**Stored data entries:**
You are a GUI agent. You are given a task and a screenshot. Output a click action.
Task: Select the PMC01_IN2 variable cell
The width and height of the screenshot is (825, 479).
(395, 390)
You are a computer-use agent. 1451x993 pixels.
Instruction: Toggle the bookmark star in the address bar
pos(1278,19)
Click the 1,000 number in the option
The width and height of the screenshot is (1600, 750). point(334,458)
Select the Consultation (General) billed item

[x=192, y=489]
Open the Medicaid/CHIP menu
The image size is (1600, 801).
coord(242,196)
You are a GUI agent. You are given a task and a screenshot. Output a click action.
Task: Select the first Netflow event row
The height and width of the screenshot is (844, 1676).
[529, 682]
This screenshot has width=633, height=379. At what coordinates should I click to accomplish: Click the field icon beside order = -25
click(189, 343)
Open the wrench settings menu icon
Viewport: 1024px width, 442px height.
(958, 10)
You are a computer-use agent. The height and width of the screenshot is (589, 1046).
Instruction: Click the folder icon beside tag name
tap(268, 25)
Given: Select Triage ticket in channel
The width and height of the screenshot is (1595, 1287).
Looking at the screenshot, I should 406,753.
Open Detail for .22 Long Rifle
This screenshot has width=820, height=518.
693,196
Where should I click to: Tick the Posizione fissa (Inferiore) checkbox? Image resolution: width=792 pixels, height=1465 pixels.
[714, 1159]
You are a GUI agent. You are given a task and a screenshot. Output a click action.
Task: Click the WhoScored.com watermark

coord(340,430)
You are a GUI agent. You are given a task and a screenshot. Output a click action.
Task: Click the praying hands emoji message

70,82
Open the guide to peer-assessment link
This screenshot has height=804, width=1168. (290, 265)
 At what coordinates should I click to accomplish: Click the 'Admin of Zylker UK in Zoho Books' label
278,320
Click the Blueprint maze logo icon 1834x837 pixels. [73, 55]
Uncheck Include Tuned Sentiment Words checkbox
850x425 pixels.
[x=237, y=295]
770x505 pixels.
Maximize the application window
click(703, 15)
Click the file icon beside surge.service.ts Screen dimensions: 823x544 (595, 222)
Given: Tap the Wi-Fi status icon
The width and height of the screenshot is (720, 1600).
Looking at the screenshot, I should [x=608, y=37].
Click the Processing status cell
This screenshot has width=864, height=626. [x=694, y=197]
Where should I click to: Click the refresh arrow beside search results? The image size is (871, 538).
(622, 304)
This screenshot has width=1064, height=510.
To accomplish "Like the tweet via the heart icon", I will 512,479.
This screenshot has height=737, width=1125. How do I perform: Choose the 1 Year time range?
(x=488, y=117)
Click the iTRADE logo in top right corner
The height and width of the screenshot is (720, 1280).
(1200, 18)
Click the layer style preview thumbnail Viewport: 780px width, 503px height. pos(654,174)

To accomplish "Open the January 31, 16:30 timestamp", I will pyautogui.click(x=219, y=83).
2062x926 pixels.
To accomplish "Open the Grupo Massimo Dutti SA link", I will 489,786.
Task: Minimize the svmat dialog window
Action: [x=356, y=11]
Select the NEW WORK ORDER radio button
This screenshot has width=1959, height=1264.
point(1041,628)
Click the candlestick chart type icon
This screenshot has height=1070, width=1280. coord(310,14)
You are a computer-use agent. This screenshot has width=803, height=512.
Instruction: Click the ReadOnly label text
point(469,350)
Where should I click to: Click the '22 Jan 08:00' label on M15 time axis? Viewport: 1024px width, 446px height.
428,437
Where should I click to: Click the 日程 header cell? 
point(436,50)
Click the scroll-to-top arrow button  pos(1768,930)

**About this task:** Your answer should be the lines above that contain the word "computer", copied out.

**The completed task:**
You are a computer-use agent. 1451x993 pixels.
You are a computer-use agent. The height and width of the screenshot is (589, 1046).
You are a computer-use agent. This screenshot has width=803, height=512.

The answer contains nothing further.